Cities are more than just streets and buildings. They are living archives of memory, migration, and meaning. In this exhibition, Lisbon serves as a canvas for reimagining urban space, not a fixed entity, but an ever-shifting tapestry of human experience. Through a series of embroidered abstract maps, the artists question what it means to document a city: Who shapes its spaces? Who decides how they are seen, used, or remembered?
Maps have long been instruments of control; used by navigators as tools to impose order, hierarchy, and ownership. What happens when we reclaim that act of mapping with thread rather than lines, with touch rather than coordinates? Embroidery, often dismissed as a domestic craft, becomes a radical medium here- soft yet subversive, intimate yet insistent. Each stitch is a claim to belonging, a quiet act of resistance against rigid definitions of place.

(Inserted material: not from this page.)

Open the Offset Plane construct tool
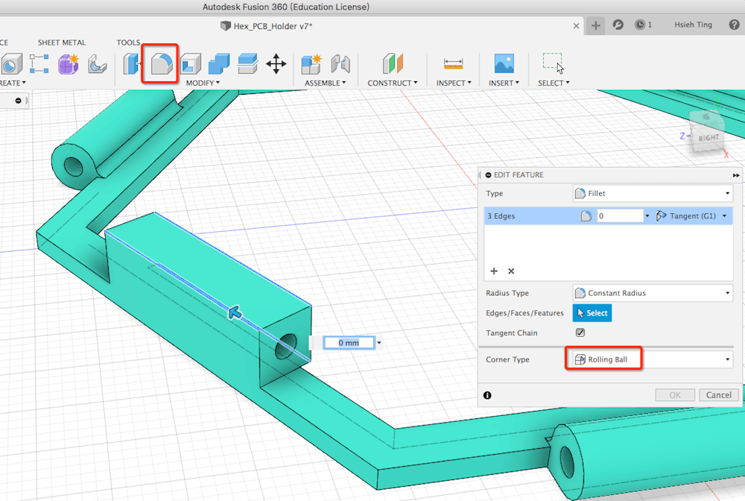The width and height of the screenshot is (745, 501). click(393, 64)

The artists use this tactile language to explore how urban spaces are imagined, built, and inhabited- not just by planners and politicians, but by the people who live in them, move through them, and make them home.

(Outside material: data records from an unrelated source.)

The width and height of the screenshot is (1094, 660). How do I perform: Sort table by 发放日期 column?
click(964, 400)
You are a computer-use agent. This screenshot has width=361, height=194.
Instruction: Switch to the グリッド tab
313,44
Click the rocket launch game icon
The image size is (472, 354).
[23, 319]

The diversity of techniques across the tapestries reflects the multiplicity of diasporic experiences. Some works are dense with intricate patterns, echoing the layered histories of migration; others are spare and open, suggesting fluidity of identity in motion. Together, they invite us to question the idea of a singular, monolithic narrative- whether of a city, a culture, or a community. This exhibition is the first in a series of dialogues that Homelore seeks to foster between diasporas and their adopted homes. It celebrates craft not as a relic of the past, but as a dynamic, evolving practice that absorbs new influences while honouring tradition.

These embroidered maps are not just artifacts, they are open invitations. They ask us to consider how home is continuously stitched. Not just from geography, but from the stories we choose to carry, adapt, and pass on.